Augusto Santos Silva, outro ideólogo socrático - não confundir com o Carlos -, também no facebook:

 

1. Então vocês achavam que isto ia ser favas contadas, que o facto de a direita dominar Belém e São Bento, e os interesses dominarem os média, e o Ministério Público adorar efabulações, e os ricos terem ficado mais ricos, e os bancos terem escapado à ruína com dinheiro do Estado, e os privados estarem a comer nos despojos do Estado social, e os instalados do novo regime não quererem desinstalar-se, vocês achavam que nada disto ia contar e que ia ser um passeio triunfal do António Costa até às eleições legislativas? [nota minha: mas não bastava correr com o Seguro?] 2. Vocês não tinham ainda percebido que ia ser usado o que fosse preciso e sucessivamente abandonado o que não colasse (por ordem, a colagem aos interesses na campanha das primárias; a 'contaminação' pela detenção de Sócrates; a permanência na Câmara de Lisboa; o 'socialismo' de Ricardo Salgado; as 'taxinhas' dessa Câmara; ou, a mais ridícula, ainda não ter Costa apresentado formalmente o orçamento de Estado para 2016!), numa barragem poderosa e contínua? [nota minha: não foram os colegas de partido que colaram Costa aos interesses?
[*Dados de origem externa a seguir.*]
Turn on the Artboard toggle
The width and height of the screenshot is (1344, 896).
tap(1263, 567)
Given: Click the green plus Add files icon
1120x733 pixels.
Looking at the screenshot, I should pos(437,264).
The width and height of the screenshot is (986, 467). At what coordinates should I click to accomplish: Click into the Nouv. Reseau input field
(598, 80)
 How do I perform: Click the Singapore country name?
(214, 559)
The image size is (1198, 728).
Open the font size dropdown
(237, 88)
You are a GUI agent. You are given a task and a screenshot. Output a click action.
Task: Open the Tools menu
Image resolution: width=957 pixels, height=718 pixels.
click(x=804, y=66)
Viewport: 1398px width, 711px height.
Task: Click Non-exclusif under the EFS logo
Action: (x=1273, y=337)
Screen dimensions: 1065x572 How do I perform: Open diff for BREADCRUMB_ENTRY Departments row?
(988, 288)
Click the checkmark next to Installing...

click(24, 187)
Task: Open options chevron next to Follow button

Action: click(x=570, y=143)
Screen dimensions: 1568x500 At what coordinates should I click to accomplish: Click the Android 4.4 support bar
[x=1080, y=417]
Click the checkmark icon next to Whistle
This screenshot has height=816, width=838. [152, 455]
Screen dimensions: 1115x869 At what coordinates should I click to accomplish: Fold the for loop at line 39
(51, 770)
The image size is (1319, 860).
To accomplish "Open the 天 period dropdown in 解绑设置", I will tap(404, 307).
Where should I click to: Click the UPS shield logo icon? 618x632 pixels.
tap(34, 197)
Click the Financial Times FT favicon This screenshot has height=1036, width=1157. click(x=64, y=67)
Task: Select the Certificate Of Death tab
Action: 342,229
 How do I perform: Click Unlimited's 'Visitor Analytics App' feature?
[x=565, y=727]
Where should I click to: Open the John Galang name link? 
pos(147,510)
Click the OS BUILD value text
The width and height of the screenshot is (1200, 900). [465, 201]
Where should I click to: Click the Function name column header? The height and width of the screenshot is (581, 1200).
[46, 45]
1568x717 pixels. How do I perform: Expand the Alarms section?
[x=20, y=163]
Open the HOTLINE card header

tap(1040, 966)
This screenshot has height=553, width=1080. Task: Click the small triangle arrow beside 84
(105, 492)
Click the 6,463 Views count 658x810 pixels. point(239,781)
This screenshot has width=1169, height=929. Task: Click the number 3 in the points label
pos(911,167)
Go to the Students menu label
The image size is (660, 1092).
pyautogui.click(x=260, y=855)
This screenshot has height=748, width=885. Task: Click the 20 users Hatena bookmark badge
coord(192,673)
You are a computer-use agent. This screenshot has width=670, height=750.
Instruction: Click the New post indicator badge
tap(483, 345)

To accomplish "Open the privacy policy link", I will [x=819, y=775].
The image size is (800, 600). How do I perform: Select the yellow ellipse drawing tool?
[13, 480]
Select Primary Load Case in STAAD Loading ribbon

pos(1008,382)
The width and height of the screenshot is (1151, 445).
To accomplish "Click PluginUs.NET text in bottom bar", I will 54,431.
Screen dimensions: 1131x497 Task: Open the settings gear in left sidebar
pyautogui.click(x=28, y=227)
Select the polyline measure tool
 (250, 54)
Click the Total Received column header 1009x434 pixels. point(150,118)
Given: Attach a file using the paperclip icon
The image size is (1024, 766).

Então mas não era Costa que vinha para defender o legado do querido Sócrates, agora queixa-se de contaminação? Aliás, era essa a principal marca distintiva de Costa face a Seguro. Qual é o problema de Santos Silva, afinal? É com os colegas de partido?] 3. Que ia ser aproveitado qualquer deslize, qualquer ambiguidade, qualquer palavra e qualquer silêncio? [nota minha: não, iam estender uma passadeira vermelha ao messias] 4. E que em tudo isso a direita ia poder contar, garantidamente, com o entusiasmo jornalístico por casos e descasos e com a precipitação de todos quantos, vagamente nas hostes do PS, vêem nestes momentos a oportunidade de se resgatarem a si próprios de um merecido esquecimento com alguma atitude bombástica? [nota minha: a comunicação social e este governo tem sido um caso de amor] 5. Ó camaradas, que ingenuidade! E tantos de vocês com tantos anos de tarimba, que já viram isto várias vezes! Vá lá, um pouco mais de sangue frio. [nota minha: e, no entanto, pelo comentário de Santos Silva, diria que o sangue dele está a ferver].